Recently, the journal Patterns from American Cell Press published a study by a research team from the Massachusetts Institute of Technology and other institutions. The study examines Cicero, an artificial intelligence (AI) system developed by Meta, the parent company of Facebook. Designed as an opponent in a virtual diplomatic strategy game, Cicero has demonstrated the capability to "actively betray allies" to achieve its objectives.
The research highlights how various AI systems, particularly in games like chess, have learned to deceive. Many AIs now effectively employ strategies involving bluffing, raising concerns among researchers. They note that certain AI systems have systematically developed what is termed "learned deception." This concept is derived from "learned helplessness," introduced by psychologist Martin Seligman in 1967. His experiments with dogs showed that after enduring electric shocks in a confined space, the dogs stopped attempting to escape, having learned escape was futile.

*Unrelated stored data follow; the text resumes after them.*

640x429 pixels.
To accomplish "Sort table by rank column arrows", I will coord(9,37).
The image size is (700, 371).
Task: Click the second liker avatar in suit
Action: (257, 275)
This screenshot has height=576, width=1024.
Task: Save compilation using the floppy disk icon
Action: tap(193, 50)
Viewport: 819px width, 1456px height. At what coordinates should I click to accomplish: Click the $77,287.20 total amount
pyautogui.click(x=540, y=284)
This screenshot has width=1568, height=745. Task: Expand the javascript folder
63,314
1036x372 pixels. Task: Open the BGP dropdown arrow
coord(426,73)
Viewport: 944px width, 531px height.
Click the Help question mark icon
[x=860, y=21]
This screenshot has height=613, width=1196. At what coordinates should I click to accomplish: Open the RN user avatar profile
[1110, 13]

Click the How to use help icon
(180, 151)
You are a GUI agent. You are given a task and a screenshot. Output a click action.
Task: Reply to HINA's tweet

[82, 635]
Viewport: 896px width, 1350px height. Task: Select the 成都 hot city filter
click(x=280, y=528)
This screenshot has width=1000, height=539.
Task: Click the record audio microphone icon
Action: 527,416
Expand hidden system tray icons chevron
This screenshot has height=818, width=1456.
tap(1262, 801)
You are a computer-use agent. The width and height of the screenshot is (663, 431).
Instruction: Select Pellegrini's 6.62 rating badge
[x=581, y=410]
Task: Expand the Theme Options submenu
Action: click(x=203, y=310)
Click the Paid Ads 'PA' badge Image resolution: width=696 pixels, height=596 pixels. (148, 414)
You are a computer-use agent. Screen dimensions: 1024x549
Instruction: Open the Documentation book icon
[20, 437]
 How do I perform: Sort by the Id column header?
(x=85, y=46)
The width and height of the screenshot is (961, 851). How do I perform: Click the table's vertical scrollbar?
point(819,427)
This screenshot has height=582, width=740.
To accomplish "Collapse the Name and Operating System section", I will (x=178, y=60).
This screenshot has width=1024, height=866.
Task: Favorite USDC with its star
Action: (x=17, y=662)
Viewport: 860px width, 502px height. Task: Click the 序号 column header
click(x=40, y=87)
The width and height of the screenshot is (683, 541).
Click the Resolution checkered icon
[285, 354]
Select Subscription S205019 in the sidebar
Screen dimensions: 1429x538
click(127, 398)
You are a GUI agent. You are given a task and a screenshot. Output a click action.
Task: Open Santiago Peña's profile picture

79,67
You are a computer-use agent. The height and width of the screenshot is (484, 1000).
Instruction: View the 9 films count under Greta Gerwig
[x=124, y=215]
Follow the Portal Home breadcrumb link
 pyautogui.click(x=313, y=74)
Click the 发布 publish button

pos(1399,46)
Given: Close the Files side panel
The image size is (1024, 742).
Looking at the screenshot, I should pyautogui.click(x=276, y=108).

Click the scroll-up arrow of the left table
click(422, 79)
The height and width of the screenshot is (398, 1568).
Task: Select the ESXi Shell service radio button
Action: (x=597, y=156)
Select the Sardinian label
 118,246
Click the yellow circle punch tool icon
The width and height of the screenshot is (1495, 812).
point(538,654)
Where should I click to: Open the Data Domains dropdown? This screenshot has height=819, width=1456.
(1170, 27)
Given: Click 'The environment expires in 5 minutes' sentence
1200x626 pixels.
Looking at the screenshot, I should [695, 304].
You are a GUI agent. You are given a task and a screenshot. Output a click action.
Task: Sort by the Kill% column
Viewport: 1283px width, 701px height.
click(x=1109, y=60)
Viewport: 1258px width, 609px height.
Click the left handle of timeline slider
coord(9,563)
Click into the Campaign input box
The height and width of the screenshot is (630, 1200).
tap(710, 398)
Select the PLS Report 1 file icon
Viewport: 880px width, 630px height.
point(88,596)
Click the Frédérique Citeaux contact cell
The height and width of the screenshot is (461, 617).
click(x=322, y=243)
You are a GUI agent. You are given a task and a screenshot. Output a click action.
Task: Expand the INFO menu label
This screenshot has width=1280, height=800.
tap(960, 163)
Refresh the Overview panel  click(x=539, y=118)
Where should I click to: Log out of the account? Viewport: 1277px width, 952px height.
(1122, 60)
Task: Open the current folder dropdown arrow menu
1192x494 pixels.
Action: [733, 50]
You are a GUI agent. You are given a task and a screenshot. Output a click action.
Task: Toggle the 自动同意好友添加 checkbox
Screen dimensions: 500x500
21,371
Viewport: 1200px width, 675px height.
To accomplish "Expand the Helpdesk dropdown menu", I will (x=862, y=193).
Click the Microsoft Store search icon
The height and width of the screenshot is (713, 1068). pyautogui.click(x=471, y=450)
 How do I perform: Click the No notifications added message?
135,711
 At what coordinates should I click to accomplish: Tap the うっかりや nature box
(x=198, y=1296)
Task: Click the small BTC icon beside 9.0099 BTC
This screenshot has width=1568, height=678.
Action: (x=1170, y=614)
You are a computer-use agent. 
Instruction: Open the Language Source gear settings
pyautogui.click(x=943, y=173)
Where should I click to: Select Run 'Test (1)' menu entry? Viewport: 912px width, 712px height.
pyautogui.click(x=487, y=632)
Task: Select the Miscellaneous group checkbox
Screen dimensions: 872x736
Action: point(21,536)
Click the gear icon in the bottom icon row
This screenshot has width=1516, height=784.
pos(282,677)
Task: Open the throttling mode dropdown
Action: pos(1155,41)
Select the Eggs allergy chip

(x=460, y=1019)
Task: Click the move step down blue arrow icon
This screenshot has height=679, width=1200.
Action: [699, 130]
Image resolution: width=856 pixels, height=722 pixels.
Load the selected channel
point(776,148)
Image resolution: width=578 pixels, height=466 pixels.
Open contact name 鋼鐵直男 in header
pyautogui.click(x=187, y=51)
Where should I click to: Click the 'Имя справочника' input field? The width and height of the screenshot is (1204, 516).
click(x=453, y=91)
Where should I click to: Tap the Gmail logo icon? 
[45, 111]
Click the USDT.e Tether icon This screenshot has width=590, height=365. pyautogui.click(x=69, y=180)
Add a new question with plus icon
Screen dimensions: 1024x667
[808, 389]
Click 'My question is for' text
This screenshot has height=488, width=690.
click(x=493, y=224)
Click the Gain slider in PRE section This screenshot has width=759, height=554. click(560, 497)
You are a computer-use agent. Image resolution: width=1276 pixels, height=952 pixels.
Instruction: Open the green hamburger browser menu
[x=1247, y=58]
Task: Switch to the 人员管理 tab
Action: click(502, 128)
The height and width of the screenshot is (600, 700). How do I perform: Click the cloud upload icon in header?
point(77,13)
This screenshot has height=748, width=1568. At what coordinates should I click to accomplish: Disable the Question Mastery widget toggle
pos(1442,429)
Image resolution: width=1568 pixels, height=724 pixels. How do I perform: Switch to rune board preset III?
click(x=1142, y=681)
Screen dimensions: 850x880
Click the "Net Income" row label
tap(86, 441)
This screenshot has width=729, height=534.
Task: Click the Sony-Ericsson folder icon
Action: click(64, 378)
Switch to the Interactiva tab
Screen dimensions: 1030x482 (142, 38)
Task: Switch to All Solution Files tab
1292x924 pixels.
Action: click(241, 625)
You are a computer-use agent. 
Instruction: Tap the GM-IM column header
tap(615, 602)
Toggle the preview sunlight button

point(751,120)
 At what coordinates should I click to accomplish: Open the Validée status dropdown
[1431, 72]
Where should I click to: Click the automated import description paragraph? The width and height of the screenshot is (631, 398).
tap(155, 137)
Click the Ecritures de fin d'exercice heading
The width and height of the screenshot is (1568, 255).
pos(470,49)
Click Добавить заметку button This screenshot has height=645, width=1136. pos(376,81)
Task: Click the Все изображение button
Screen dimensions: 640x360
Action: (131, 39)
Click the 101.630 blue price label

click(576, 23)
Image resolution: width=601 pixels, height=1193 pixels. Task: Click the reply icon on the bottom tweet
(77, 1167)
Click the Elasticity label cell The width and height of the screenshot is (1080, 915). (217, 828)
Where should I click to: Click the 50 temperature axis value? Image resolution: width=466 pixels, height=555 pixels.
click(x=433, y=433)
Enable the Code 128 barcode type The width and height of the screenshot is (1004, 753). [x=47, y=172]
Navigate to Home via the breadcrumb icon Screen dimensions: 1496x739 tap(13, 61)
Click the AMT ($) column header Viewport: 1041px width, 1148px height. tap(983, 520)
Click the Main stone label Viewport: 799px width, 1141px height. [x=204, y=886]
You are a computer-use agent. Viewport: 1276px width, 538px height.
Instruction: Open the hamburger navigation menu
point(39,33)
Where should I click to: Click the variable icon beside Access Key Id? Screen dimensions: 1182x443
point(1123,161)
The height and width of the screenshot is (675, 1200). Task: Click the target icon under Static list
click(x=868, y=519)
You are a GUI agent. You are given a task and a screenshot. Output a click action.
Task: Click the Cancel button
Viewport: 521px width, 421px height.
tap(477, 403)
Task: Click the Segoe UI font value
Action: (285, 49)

Further studies on learned helplessness illustrate that behavior is shaped by the learning process itself. Both humans and animals develop psychological expectations through repeated experience. For example, individuals receiving consistent positive reinforcement may develop "learned confidence," while pets enjoying happy relationships with their owners often exhibit "learned cuteness." Similarly, AI can learn deception; when an AI successfully navigates a situation through deception, even if due to rare errors, it views this behavior as a successful algorithm, leading to reinforcement in future training. Consequently, AI can acquire skills more efficiently than humans due to its algorithmic nature.
This research reignites concerns regarding the safety risks posed by AI. Many researchers are skeptical about developing an AI model that can avoid cheating entirely, as even the most skilled engineers are unable to foresee all possible deception scenarios. Moreover, a reliable "control mechanism" to prevent learned deception has yet to be established.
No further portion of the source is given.